WRITTEN INSTRUCTION
Copy out again every line from the one containing "Given: Click the" down to the one containing "coord(304,318)", including both of those lines.

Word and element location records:
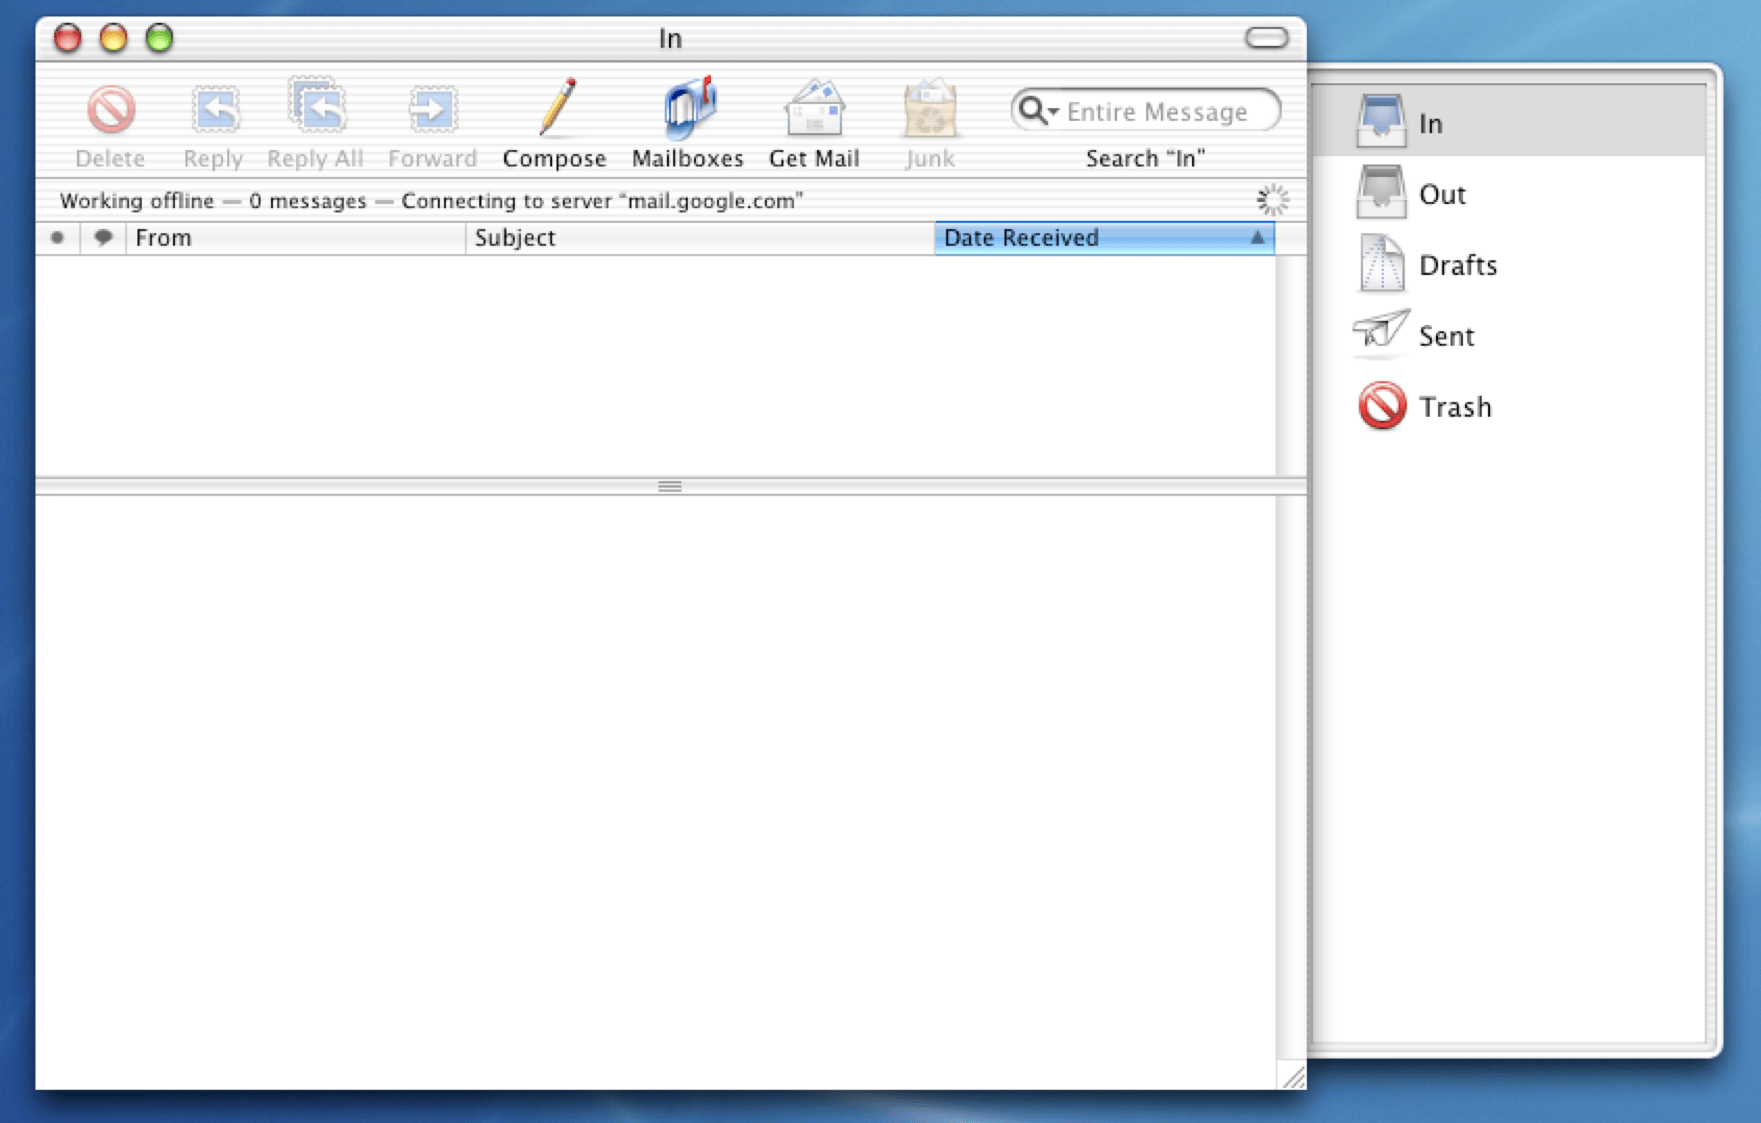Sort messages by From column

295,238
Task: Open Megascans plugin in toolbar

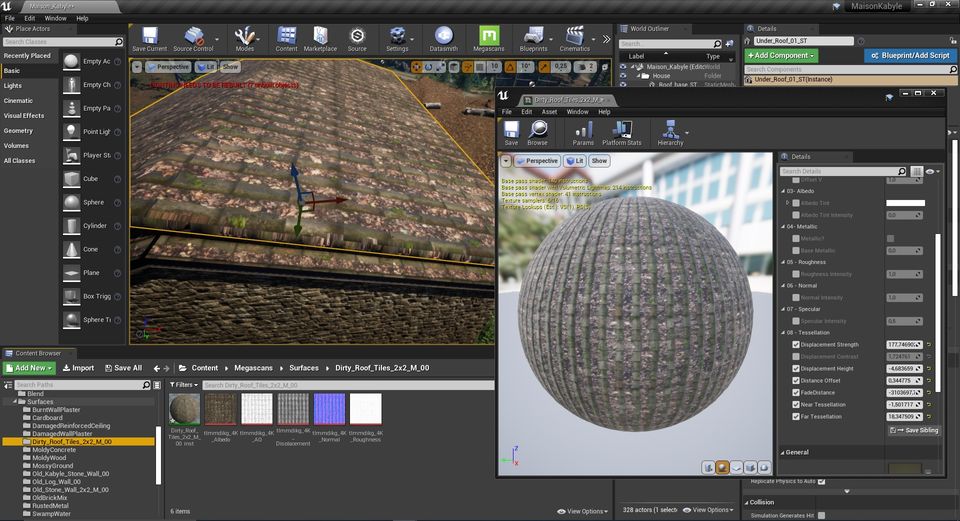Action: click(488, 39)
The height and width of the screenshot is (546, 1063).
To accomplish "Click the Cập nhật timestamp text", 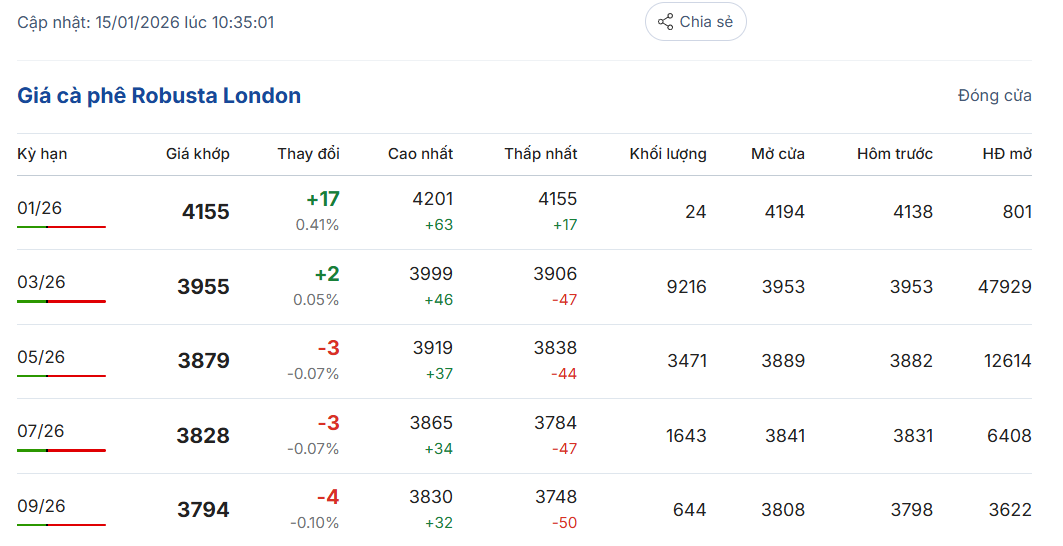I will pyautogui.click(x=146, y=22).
* * *
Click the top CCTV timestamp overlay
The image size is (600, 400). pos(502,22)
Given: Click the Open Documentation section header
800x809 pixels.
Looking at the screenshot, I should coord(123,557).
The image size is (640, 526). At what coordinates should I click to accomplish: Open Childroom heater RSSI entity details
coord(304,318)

COMPLETED TASK
Given: Click the Open Documentation section header
800x809 pixels.
Looking at the screenshot, I should coord(123,557).
The image size is (640, 526). At what coordinates should I click to accomplish: Open Childroom heater RSSI entity details
coord(304,318)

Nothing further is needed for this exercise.